Item position data
'''
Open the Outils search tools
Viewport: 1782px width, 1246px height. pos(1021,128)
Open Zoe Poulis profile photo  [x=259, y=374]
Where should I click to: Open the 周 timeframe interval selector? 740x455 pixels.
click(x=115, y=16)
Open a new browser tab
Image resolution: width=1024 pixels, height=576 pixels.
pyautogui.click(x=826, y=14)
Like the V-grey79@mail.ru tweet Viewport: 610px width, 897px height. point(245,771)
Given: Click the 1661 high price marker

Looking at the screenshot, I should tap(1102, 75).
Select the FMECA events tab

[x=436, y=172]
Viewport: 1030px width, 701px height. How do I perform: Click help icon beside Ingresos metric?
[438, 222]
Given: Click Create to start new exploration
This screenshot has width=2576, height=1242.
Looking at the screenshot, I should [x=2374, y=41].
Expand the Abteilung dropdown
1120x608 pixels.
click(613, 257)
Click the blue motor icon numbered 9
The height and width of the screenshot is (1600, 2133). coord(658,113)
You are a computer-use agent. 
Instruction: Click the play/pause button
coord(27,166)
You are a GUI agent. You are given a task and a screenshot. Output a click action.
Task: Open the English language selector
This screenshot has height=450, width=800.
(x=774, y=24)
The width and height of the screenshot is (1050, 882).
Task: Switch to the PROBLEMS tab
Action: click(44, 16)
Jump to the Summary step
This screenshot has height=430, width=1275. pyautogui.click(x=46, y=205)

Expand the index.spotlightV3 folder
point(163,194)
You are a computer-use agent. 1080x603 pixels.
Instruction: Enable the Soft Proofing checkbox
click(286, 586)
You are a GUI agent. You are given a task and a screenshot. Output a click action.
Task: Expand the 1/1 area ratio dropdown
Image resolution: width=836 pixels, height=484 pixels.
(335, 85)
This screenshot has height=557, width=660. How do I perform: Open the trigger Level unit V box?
'''
- SHORT PROBLEM -
Please rewrite the data from its first line up to and including the line with "[x=436, y=172]", replacing "Open" with "Launch" and leaving everything else unchanged.

- OUTPUT OF THE EXERCISE -
Launch the Outils search tools
Viewport: 1782px width, 1246px height. pos(1021,128)
Launch Zoe Poulis profile photo  [x=259, y=374]
Where should I click to: Launch the 周 timeframe interval selector? 740x455 pixels.
click(x=115, y=16)
Launch a new browser tab
Image resolution: width=1024 pixels, height=576 pixels.
pyautogui.click(x=826, y=14)
Like the V-grey79@mail.ru tweet Viewport: 610px width, 897px height. point(245,771)
Given: Click the 1661 high price marker

Looking at the screenshot, I should tap(1102, 75).
Select the FMECA events tab

[x=436, y=172]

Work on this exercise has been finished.